Stets der Kleinere zu sein hinterlässt Spuren. Das ungleiche staatsrechtliche Verhältnis mit seinem institutionellen Ungleichgewicht führte zu intensiv ausgetragenen Disputen. Während Jahren erstrebte Nidwalden Parität. Mit der deutschen Abschrift des Bundesbriefs von 1291 wollte Nidwalden im 17. Jahrhundert seine Position gegenüber Obwalden aufwerten. Im Landfriedensbündnis von 1291 sei nicht von «Unterwalden» die Rede, sondern von «Nidwalden». Da werde, übersetzt, von der «Gemeinschaft der Leute der unteren Talschaft» geschrieben, also von Nidwalden. Unzählige Male versuchte die eidgenössische Tagsatzung zwischen den zwei Orten zu schlichten. Vergeblich.

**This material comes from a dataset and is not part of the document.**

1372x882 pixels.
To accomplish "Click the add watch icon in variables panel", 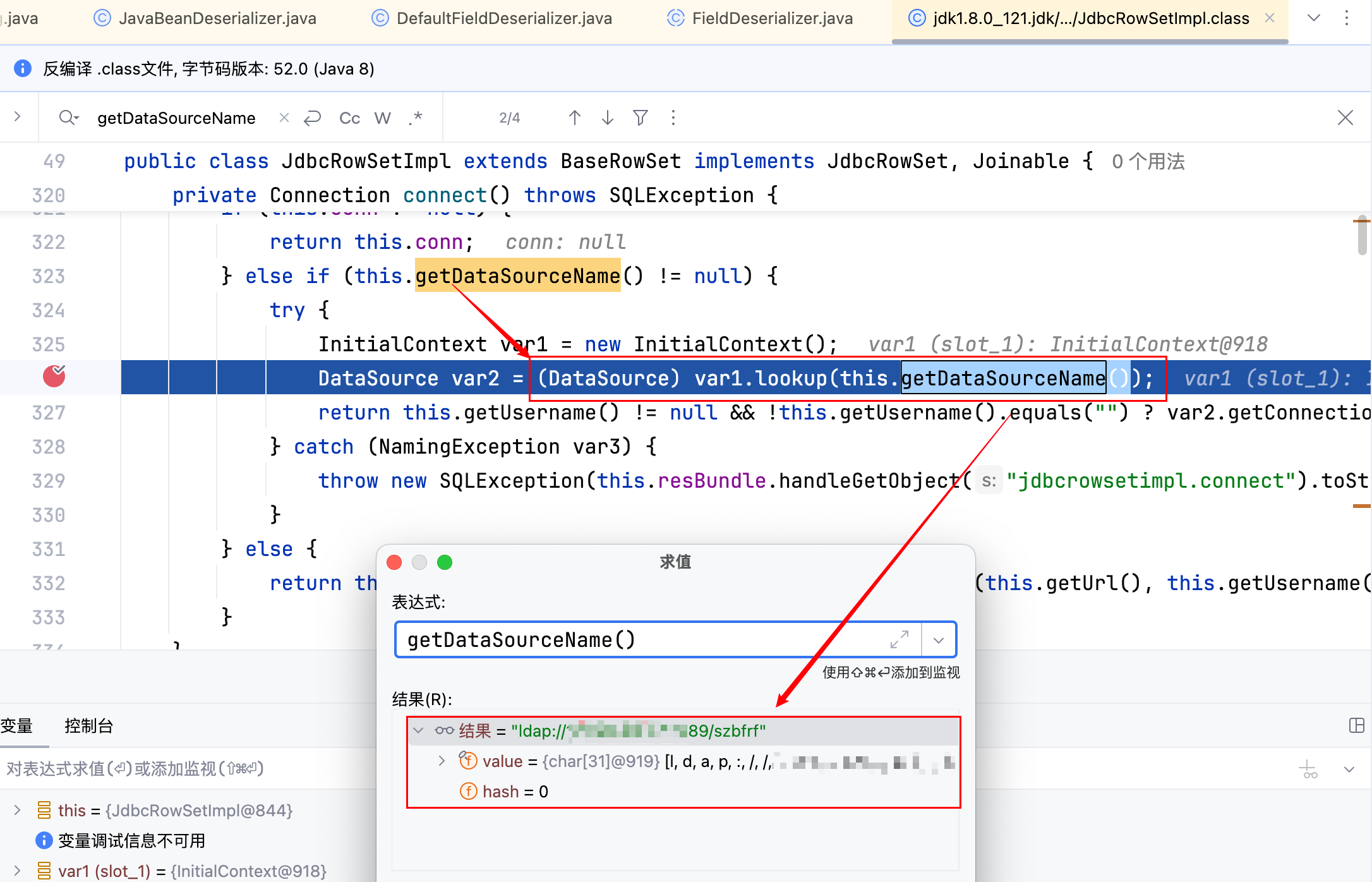I will (1308, 770).
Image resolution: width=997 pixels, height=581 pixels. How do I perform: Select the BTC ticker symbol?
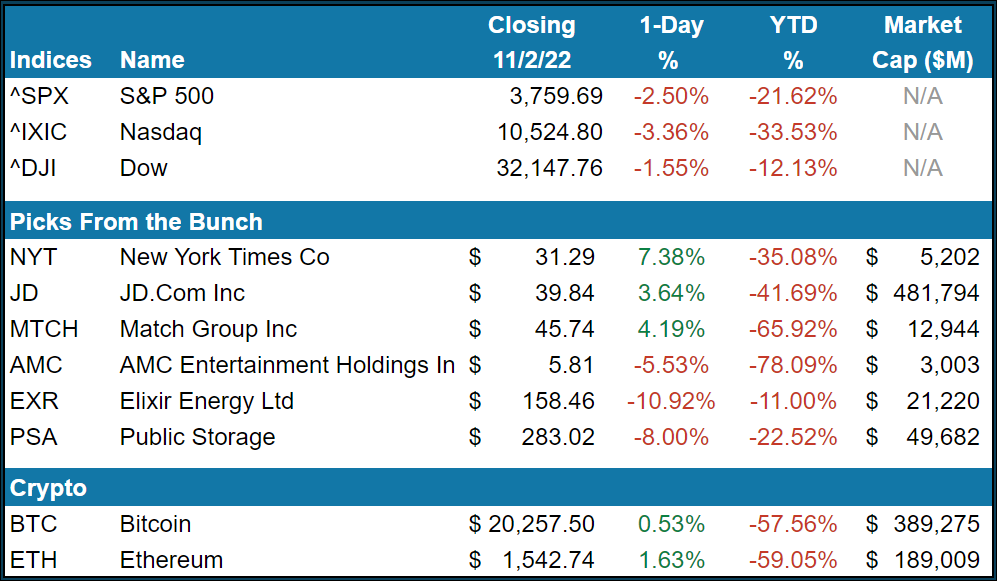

Das Trauma des Franzoseneinfalls
Das Verhältnis der beiden Nachbarkantone blieb angespannt. Mit dazu beigetragen hat auch der sogenannte Franzoseneinfall von 1798: Lange hat man es in Stans nicht vergessen, dass man im Kampf gegen die französische Okkupation alleingelassen worden ist – in diesem zwar heroischen, aber letztlich aufreibend aussichtslosen Widerstand gegen die überlegene fremde Militärmacht.
Dass die Nidwaldner ihre Nachbarn «Tschifeler» nennen, hängt mit diesem Geschehen zusammen. Sie fühlten sich verraten, weil die französischen Besatzer von Obwalden her ins Land eingedrungen waren. Bald machte das Gerücht die Runde, die Obwaldner hätten ihnen den Weg gezeigt und aus den zerstörten Häusern mit ihren Tragkörben, den sogenannten «Tschiferen», die Beute nach Hause getragen. Deshalb der Spottname «Tschifeler». Für dieses Gerücht gibt es keinen historischen Beleg. Doch der Begriff ist geblieben.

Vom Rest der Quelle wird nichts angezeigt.